* **MATERIAL SUPPLIED**
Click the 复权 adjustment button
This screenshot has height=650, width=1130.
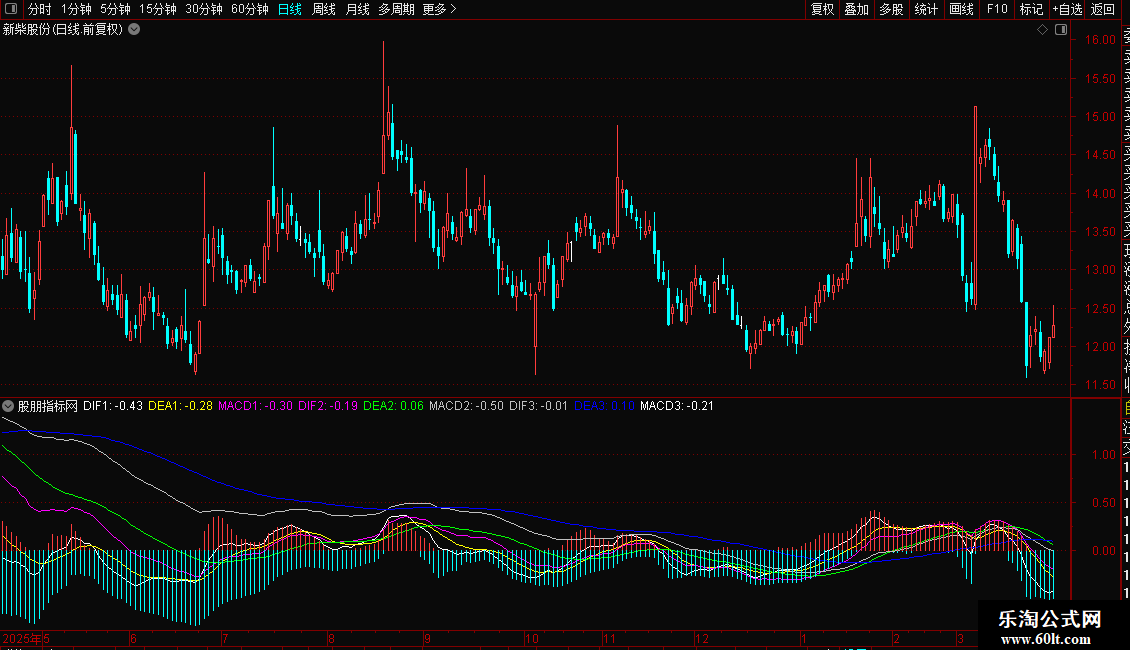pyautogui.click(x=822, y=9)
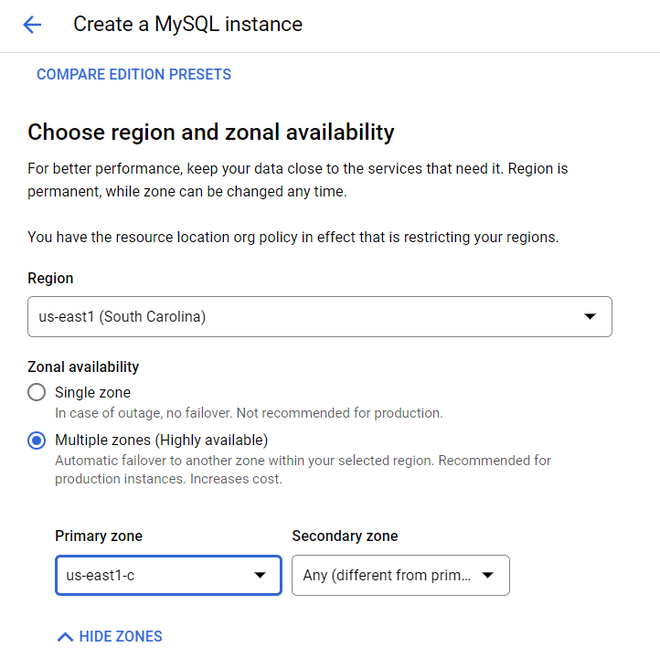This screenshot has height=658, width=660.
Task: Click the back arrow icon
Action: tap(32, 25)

==

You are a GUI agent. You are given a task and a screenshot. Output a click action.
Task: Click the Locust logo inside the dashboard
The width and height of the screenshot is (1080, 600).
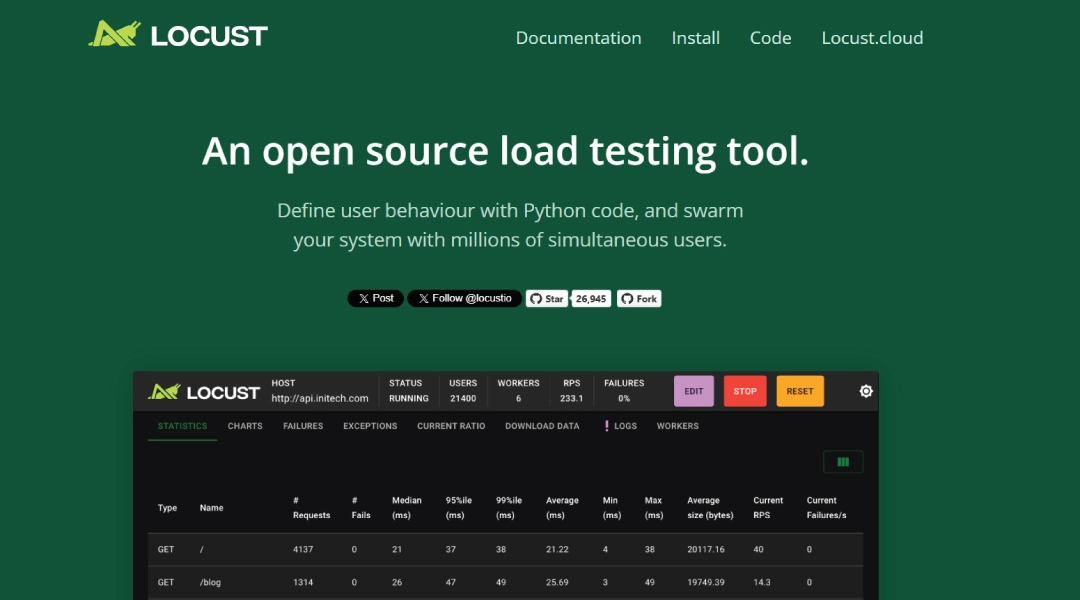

* **YOUR ASSIGNMENT**
Reproduce exactly the lines of the records above from the one with "Task: Click the Locust" to the one with "The width and", both included, and leave out everything else.

* **SOLUTION**
Task: Click the Locust logo inside the dashboard
The width and height of the screenshot is (1080, 600).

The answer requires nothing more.